Melvin Gordon, Wisconsin: He and Todd Gurley are both likely first-round picks, and even though it's not the most pressing need, the highly-productive Gordon (6-foot) could be an every-down back that solves plenty of offensive problems.
Jay Ajayi, Boise State: Likely a second-rounder, the 5-foot-11 Ajayi is another every-down back. He's not a hot name because he's not the fastest back, but he had 1,823 rushing yards, 535 receiving yards and 32 total touchdowns in 2014.
Duke Johnson, Miami: If the Lions are looking specifically to fill the Reggie Bush role, the 5-foot-8 Johnson could be a speedy option in the second round.
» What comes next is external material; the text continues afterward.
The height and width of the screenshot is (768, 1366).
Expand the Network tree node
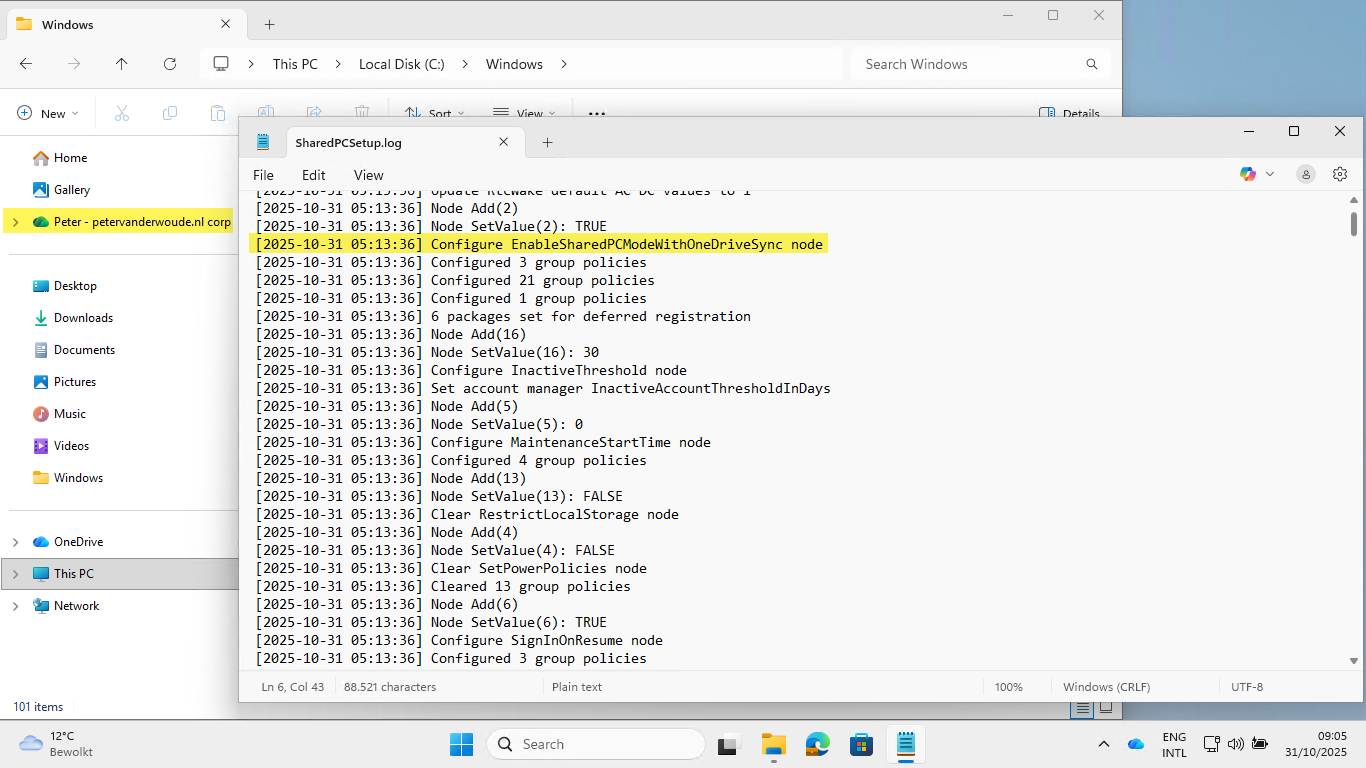tap(16, 606)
He can run, catch and return but has some injury concerns.
People might joke about Martin Mayhew's past wide receiver selections, but those misses mean the Lions still need more talent at the position behind Calvin Johnson and Golden Tate.
Jaelen Strong, Arizona State: The 6-foot-3 Strong could be an option late in the first round and would be a good big-body receiver to play opposite Johnson.
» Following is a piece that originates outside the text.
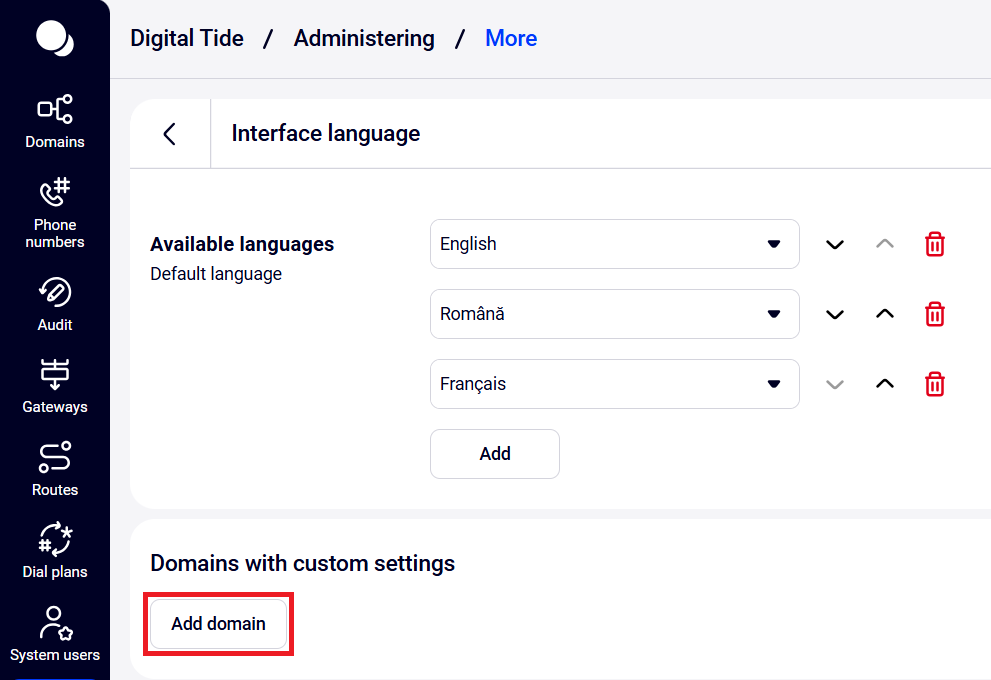Open the Routes section
The image size is (991, 680).
coord(55,469)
Nelson Agholor, USC: A likely second-rounder, Agholor lacks the size (6-foot) to make up for him not being a burner, but his production (104 catches for 1,313) was impressive in 2014.
Tyler Lockett, Kansas State: If the Lions want a speedy return threat, the 5-foot-9 Lockett could be a good option in the second or third round.
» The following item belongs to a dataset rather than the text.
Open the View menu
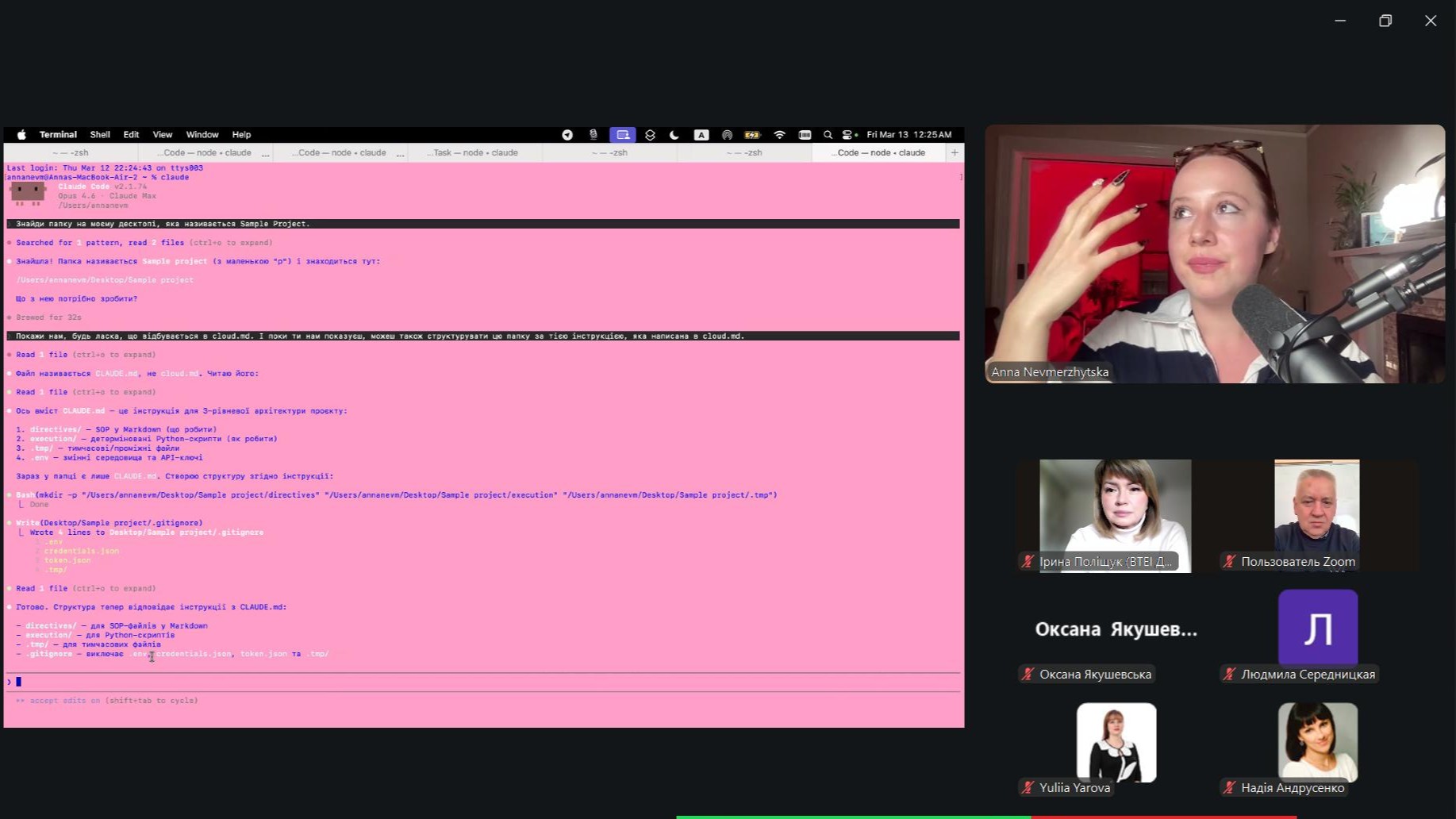163,135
After addressing right guard in the third round in 2013 (Larry Warford) and center in the third round in 2014 (Travis Swanson), perhaps the Lions will use their third-round pick on their left guard of the future.
A.J. Cann, South Carolina: Cann likely doesn't make it to the third round, but he's similar to the Lions other interior players in that he played in the SEC. He's also a four-year starter at left guard like Swanson was at center.
Laken Tomlinson, Duke: The 6-foot-3 Tomlinson was a four-year starter at right guard and was impressive at the Senior Bowl. He's likely a Day 2 pick.
Tre' Jackson, Florida State: A three-year starter at right guard, Jackson could be a good option in the third or fourth round and has the Florida State ties.
Safety is a need, too, but even if cornerback Rashean Mathis is back, the Lions would be wise to find a long-term solution on the outside.
Trae Waynes, Michigan State: Likely the top cornerback in the draft, the 6-foot-1 Waynes probably won't be around at No. 23, but his length and speed should attract the Lions.
Marcus Peters, Washington: The 5-foot-11 Peters also has good speed, but will have to explain exactly why he was kicked off the Huskies in November. If the Lions want to give him a second chance, he has the talent to be a steal at No. 23.
P.J. Williams, Florida State: Another long 6-footer with good speed, Williams would be a good option in the second round.
Others to watch
QB Bryan Bennett (Southeastern Louisiana): The Lions need a long-term backup and can afford to take a high-upside project on Day 3. Bennett is a former Oregon player who has good speed and arm strength, and he could impress among a lackluster quarterback group at the combine.
S Landon Collins (Alabama): At some point, the Lions will need to find a long-term strong safety. The 6-foot, 212-pound Collins could be a first-round option as the Lions are slotted where the top safeties typically go.
LB Shaq Thompson (Washington): Some people — including Mike Mayock — project him as a strong safety, which could actually be his ultimate fit with the Lions as he's 6-foot-2 and 224 pounds, slightly bigger than James Ihedigbo.